* Directions *
Transcribe only the part of the listing below that begins at the line containing "The height and width of the screenshot is (680, 1568)." and runs to its final line, keeping both ends.
━━━━━━━━━━━━━━━━
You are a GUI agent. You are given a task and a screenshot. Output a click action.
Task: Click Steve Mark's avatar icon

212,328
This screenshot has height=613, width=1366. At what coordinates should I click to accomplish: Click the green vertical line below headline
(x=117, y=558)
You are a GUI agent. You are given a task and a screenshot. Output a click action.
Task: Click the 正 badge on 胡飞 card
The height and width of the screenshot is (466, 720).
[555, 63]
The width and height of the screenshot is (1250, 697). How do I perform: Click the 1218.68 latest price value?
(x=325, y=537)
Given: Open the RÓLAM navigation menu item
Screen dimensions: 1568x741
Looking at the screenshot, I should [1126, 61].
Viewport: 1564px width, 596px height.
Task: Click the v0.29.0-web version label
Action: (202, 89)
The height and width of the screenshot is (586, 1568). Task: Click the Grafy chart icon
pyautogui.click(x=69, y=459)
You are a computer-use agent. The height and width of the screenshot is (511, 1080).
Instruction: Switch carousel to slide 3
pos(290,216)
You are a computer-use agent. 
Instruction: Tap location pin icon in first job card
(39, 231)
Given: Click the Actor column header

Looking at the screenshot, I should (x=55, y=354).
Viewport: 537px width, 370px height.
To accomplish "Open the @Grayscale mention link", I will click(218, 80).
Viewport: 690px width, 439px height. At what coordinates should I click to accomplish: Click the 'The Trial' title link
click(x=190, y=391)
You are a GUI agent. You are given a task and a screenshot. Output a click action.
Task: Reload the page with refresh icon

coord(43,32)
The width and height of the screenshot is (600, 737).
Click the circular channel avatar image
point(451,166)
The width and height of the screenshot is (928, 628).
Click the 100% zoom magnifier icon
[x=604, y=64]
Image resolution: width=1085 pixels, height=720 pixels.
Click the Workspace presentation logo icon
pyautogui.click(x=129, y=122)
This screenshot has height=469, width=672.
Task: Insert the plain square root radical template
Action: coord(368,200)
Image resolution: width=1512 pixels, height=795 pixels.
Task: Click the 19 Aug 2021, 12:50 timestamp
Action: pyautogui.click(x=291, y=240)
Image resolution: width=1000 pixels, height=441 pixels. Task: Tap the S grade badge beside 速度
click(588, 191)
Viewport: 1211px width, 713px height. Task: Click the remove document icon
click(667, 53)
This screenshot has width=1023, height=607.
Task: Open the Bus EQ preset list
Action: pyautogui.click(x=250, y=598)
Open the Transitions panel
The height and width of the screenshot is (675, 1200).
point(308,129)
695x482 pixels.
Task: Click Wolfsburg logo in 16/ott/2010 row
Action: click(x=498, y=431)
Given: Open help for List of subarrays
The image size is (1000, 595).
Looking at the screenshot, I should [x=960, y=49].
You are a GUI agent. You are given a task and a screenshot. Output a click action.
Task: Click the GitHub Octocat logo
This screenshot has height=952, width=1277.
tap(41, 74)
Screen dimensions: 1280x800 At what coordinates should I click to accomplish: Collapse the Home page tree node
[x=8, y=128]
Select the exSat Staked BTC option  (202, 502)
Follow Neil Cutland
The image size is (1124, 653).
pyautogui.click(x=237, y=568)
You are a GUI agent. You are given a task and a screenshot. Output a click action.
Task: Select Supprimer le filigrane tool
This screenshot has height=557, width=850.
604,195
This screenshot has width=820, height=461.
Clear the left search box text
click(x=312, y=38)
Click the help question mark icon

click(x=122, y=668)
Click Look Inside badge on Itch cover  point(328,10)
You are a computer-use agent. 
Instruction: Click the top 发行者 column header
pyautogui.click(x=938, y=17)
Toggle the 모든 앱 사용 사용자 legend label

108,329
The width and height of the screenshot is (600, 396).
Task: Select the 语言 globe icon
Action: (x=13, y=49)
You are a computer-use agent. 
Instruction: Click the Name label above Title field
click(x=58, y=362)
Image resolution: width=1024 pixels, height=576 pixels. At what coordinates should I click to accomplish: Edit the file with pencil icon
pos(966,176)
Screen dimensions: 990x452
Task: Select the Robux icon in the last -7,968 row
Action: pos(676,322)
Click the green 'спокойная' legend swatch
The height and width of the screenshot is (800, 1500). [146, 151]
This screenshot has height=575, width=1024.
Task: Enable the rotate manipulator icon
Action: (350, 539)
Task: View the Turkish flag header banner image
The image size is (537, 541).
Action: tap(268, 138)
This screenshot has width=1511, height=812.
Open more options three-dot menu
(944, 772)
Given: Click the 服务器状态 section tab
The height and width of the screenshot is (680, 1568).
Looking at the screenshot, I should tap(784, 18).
━━━━━━━━━━━━━━━━
* Solution below *
The height and width of the screenshot is (680, 1568).
Looking at the screenshot, I should tap(784, 18).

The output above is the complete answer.